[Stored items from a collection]
>>>
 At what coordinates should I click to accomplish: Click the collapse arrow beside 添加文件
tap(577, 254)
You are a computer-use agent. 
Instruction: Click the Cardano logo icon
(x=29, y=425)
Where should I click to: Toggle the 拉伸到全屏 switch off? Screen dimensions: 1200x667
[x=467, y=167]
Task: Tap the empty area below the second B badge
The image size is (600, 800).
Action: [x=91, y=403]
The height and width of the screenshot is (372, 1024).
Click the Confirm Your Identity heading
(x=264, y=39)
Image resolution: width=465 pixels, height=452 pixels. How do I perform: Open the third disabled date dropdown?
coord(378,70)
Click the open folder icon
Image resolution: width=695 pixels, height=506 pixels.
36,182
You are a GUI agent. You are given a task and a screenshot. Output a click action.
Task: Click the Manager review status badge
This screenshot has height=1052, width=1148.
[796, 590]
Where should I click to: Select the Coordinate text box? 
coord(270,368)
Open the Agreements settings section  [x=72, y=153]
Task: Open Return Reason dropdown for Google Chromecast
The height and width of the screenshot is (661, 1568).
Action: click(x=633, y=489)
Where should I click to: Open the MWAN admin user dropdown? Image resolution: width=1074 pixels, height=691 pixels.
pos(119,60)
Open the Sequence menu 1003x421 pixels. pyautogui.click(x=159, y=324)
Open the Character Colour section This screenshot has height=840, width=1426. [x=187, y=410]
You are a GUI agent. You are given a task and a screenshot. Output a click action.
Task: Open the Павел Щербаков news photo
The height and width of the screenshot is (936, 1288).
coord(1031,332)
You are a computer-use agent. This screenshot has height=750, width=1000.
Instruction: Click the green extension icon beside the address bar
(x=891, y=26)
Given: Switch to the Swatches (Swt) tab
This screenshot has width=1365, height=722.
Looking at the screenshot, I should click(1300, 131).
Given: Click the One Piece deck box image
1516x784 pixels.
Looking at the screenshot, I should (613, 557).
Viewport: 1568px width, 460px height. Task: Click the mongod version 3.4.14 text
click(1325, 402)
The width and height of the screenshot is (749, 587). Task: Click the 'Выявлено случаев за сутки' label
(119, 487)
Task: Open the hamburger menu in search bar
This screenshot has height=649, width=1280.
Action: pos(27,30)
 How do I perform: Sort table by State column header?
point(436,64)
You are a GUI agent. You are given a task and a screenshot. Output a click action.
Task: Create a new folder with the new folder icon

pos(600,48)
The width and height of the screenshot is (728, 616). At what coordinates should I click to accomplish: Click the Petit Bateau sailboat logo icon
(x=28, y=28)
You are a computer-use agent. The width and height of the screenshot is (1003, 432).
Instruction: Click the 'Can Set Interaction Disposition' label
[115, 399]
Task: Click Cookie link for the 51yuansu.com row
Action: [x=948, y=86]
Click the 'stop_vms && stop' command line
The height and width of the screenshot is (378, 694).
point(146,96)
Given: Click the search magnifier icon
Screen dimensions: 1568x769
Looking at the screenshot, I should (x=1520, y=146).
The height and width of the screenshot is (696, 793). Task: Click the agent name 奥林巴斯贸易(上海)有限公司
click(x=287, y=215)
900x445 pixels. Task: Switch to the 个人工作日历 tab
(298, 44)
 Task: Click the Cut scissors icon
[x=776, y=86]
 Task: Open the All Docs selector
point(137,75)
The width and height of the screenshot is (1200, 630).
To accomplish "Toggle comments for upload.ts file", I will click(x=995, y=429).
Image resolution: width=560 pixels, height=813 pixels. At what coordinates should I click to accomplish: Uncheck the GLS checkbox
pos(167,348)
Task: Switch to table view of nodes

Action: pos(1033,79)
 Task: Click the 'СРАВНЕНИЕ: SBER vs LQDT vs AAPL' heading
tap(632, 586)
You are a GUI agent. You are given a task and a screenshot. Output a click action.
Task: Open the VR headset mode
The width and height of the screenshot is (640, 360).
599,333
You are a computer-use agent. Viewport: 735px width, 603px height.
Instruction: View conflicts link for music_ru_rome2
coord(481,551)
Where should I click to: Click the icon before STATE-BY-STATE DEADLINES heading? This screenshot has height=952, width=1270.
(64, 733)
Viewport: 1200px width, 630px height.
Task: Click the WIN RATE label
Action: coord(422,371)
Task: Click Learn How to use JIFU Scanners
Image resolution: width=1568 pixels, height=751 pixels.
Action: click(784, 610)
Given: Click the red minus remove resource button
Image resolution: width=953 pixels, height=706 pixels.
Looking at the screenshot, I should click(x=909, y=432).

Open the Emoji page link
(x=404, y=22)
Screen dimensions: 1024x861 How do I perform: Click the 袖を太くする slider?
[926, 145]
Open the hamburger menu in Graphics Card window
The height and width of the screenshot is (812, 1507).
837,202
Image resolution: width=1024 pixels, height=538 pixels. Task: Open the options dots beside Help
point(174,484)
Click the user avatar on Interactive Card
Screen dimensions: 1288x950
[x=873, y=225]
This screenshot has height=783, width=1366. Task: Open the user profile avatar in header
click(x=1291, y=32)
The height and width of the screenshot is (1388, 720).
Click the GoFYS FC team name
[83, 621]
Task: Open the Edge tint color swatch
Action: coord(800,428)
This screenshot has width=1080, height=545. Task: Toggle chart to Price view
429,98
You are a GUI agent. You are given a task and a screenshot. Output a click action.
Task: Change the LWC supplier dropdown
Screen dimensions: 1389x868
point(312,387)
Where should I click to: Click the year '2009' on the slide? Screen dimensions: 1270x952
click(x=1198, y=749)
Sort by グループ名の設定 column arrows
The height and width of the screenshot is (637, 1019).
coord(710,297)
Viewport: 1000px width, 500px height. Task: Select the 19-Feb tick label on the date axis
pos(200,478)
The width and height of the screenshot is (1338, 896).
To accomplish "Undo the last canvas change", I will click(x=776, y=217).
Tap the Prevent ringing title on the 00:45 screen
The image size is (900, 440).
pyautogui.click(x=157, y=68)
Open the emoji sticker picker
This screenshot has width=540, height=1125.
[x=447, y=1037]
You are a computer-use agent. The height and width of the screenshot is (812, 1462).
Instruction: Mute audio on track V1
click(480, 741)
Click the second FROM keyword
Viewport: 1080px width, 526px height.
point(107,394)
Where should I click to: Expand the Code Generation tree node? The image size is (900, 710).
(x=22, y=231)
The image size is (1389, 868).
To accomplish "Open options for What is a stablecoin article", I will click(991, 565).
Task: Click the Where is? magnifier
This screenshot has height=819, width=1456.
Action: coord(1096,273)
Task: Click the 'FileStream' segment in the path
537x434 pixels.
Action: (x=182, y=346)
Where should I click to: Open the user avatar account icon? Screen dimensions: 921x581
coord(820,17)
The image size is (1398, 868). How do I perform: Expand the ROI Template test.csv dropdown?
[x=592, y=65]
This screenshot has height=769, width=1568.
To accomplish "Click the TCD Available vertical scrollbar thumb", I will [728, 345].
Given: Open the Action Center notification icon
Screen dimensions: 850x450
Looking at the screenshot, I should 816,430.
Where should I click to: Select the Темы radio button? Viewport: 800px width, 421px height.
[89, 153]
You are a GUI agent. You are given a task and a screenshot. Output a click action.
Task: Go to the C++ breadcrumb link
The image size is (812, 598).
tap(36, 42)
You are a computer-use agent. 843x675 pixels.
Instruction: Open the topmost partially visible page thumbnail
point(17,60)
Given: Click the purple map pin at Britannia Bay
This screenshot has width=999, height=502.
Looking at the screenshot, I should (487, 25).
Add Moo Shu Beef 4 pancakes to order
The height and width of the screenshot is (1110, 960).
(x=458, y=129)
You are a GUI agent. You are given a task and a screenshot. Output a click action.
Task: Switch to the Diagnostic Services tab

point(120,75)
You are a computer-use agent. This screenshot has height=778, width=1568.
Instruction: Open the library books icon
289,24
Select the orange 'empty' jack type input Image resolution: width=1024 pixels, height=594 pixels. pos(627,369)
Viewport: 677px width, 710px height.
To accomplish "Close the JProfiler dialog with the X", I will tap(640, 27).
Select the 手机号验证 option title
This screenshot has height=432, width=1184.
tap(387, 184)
<<<
Exercise objective → Write out word for word the lines starting at the one containing "Given: Click the search magnifier icon" and ending at the one containing "Action: coord(800,428)", with both of those lines included.

Solution to the exercise →
Given: Click the search magnifier icon
Screen dimensions: 1568x769
Looking at the screenshot, I should (x=1520, y=146).
The height and width of the screenshot is (696, 793). Task: Click the agent name 奥林巴斯贸易(上海)有限公司
click(x=287, y=215)
900x445 pixels. Task: Switch to the 个人工作日历 tab
(298, 44)
 Task: Click the Cut scissors icon
[x=776, y=86]
 Task: Open the All Docs selector
point(137,75)
The width and height of the screenshot is (1200, 630).
To accomplish "Toggle comments for upload.ts file", I will click(x=995, y=429).
Image resolution: width=560 pixels, height=813 pixels. At what coordinates should I click to accomplish: Uncheck the GLS checkbox
pos(167,348)
Task: Switch to table view of nodes

Action: pos(1033,79)
 Task: Click the 'СРАВНЕНИЕ: SBER vs LQDT vs AAPL' heading
tap(632, 586)
You are a GUI agent. You are given a task and a screenshot. Output a click action.
Task: Open the VR headset mode
The width and height of the screenshot is (640, 360).
599,333
You are a computer-use agent. Viewport: 735px width, 603px height.
Instruction: View conflicts link for music_ru_rome2
coord(481,551)
Where should I click to: Click the icon before STATE-BY-STATE DEADLINES heading? This screenshot has height=952, width=1270.
(64, 733)
Viewport: 1200px width, 630px height.
Task: Click the WIN RATE label
Action: coord(422,371)
Task: Click Learn How to use JIFU Scanners
Image resolution: width=1568 pixels, height=751 pixels.
Action: click(784, 610)
Given: Click the red minus remove resource button
Image resolution: width=953 pixels, height=706 pixels.
Looking at the screenshot, I should click(x=909, y=432).

Open the Emoji page link
(x=404, y=22)
Screen dimensions: 1024x861 How do I perform: Click the 袖を太くする slider?
[926, 145]
Open the hamburger menu in Graphics Card window
The height and width of the screenshot is (812, 1507).
837,202
Image resolution: width=1024 pixels, height=538 pixels. Task: Open the options dots beside Help
point(174,484)
Click the user avatar on Interactive Card
Screen dimensions: 1288x950
[x=873, y=225]
This screenshot has height=783, width=1366. Task: Open the user profile avatar in header
click(x=1291, y=32)
The height and width of the screenshot is (1388, 720).
Click the GoFYS FC team name
[83, 621]
Task: Open the Edge tint color swatch
Action: coord(800,428)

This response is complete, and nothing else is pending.